O médico, que também é coordenador do Departamento de Cardiologia do Hospital Ana Costa, em Santos (SP), destaca que um dos temores mais citados é com relação à morte cerebral. Para algumas famílias, o fato de o coração ainda bater após a declaração de óbito pode significar que a vítima ainda está viva e pode ter salvação. O que não é verdade.
Para o presidente da Associação Brasileira de Transplante de Órgãos (ABTO), Ben-Hur Ferraz Neto, esse temor se deve à falta de informação clara às famílias. "É diferente para um leigo ter essa compreensão, porque o coração ainda bate, mas às custas de aparelhos e com o único objetivo de manter os outros órgãos viáveis para transplante", explica.
A morte cerebral só é dada como certa depois de exames clínicos mostrarem que o paciente não tem mais reflexos cerebrais e que está incapacitado de respirar por si próprio. Também são realizados testes para confirmar ausência de fluxo sanguíneo e de atividade cerebral. "A legislação brasileira é extremamente rigorosa a respeito da morte cerebral", diz Ferraz Neto.
Além do receio quanto à morte cerebral, há outros temores que levam as famílias a negar as doações, como o medo da deformação do cadáver, o temor de que os órgãos serão vendidos no mercado negro e a desconfiança de direcionamento e privilégio dentro do Sistema Nacional de Transplantes. Ferraz Neto relata até mesmo a negativa de autorizar a doação pelo temor de que o morto precise do coração "para uma outra vida". "Acabam doando até os outros órgãos, mas não o coração", conta.
Em caso de morte cerebral, aparelhos mantêm o coração pulsando para que os órgãos sejam preservados para a doação. No entanto, esse estado não pode ser mantido por muito tempo, e se o coração parar, ele e os outros órgãos ficam impossibilitados para o transplante, porque perdem oxigenação. Se isso acontece, a esperança de vida daqueles que aguardam um órgão na fila diminui drasticamente. Então, apenas tecidos - pele, córneas e medula óssea, entre outros - ainda podem ser doados.
Apesar da longa batalha, Padilha, que está com 47 anos, não perde a esperança e faz planos concretos para o futuro. "O que eu mais quero é voltar à minha vida normal. Quero voltar às minhas caminhadas na praia em Santos, voltar a trabalhar. E mais, ir ao supermercado sem sentir falta de ar".
Desejos simples para um caso tão complexo. Ele sofre de miocardiopatia dilatada idiopática, que faz com que seu coração cresça exageradamente. Para executar os seus planos futuros, Padilha depende da solidariedade das famílias que podem optar pela doação de órgãos.

....

# [OBJETIVO DO EXERCÍCIO]
Por favor, dê continuidade ao texto sobre doação de órgãos a partir da última frase. O material que vem a seguir é independente do texto sobre doação de órgãos.

....

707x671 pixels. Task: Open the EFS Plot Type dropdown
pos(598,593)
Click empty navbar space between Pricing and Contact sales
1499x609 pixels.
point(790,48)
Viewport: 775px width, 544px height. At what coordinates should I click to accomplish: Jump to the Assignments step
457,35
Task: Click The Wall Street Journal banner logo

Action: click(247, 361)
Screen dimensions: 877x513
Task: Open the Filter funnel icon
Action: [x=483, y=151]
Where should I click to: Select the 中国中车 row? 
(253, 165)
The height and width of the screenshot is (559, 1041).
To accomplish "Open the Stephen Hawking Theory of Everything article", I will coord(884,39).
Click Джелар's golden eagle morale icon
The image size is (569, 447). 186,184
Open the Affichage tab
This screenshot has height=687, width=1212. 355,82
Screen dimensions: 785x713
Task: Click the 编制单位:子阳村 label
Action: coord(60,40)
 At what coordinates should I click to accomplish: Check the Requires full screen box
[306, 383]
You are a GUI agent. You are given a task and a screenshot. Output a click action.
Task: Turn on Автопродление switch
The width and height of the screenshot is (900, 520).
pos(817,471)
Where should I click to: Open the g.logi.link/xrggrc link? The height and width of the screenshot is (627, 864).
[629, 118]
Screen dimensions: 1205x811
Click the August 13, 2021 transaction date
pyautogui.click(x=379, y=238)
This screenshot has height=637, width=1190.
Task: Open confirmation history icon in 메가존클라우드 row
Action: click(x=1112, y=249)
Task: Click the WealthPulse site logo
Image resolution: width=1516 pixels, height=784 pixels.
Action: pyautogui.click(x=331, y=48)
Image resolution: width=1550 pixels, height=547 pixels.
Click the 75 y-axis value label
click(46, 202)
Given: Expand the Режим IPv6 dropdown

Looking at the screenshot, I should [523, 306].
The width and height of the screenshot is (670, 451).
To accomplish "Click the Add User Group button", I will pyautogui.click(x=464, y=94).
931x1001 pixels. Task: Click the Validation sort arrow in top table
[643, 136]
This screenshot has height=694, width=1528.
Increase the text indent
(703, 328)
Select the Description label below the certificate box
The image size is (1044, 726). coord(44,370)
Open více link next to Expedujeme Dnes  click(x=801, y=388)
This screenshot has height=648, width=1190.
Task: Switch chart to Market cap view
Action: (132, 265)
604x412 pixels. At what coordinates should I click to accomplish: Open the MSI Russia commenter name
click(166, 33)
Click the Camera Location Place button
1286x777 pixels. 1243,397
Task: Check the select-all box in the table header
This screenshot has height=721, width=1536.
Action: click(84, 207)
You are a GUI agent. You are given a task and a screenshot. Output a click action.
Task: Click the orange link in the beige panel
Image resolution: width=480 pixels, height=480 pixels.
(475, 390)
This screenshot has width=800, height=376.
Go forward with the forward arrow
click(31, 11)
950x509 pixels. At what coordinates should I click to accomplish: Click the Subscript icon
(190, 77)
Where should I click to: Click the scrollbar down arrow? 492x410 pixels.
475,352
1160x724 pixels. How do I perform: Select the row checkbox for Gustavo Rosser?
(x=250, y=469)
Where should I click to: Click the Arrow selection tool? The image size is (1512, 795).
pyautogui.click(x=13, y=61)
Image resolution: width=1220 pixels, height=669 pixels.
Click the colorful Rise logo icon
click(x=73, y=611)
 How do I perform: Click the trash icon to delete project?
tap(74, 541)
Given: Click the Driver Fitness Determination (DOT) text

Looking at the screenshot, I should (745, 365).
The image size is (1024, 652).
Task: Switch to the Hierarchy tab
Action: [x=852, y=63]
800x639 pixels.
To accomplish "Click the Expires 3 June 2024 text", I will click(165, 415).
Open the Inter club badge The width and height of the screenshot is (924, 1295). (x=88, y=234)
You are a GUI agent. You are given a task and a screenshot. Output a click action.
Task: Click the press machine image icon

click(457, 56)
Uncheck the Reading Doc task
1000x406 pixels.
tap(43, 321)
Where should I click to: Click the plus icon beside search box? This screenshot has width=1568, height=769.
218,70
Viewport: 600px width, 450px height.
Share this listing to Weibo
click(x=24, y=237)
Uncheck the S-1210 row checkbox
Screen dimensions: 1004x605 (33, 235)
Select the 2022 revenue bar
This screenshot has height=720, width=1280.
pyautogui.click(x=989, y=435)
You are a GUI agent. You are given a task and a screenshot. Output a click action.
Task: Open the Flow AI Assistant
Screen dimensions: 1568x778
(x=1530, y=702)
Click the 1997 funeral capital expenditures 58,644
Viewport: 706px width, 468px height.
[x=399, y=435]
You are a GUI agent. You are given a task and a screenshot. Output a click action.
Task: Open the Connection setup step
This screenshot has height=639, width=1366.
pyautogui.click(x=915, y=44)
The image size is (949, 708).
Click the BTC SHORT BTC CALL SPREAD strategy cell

....

# [RESPOSTA]
Humanização
O coordenador do Sistema Nacional de Transplantes do Ministério da Saúde, Heder Murari Borba, reconhece a "grande influencia que o pequeno esclarecimento da população" tem sobre a decisão das famílias. Mas alega, também, que outro fator importante de inibição da doação de órgãos é o mau atendimento que muitos pacientes enfrentam nos hospitais. "Se a pessoa for atendida de maneira humanizada é muito mais fácil a abordagem dos agentes para solicitar o órgão", afirma.
As ações, segundo Borba, devem se concentrar em campanhas que esclareçam as famílias sobre o assunto. "As campanhas devem mostrar a segurança que o processo de transplante envolve e que impossibilita o comércio de órgãos, já que envolve muitas pessoas e exames genéticos", diz. E continua: "Além disso, é preciso frisar o aspecto emocional nas campanhas, mostrando que aquele momento de dor das famílias pode se transformar em alegria para outras pessoas."
As campanhas, aliás, têm relação direta com o crescimento do número de doadores de órgãos no País. O presidente da Aliança Brasileira pela Doação de Órgãos e Tecidos (Adote), Francisco Neto de Assis, cita o caso da jovem Eloá Cristina Pimentel, de 15 anos, assassinada pelo ex-namorado em outubro de 2008, após ser mantida refém, em Santo André (SP). Coração, pulmão, rins, pâncreas, fígado e córneas ajudaram a salvar vidas. Coincidentemente, a média mensal de transplantes no Estado de São Paulo aumentou 30% naquele mês. "Quando há campanha, ou quando o assunto está na mídia, dá para notar o aumento de doadores", diz.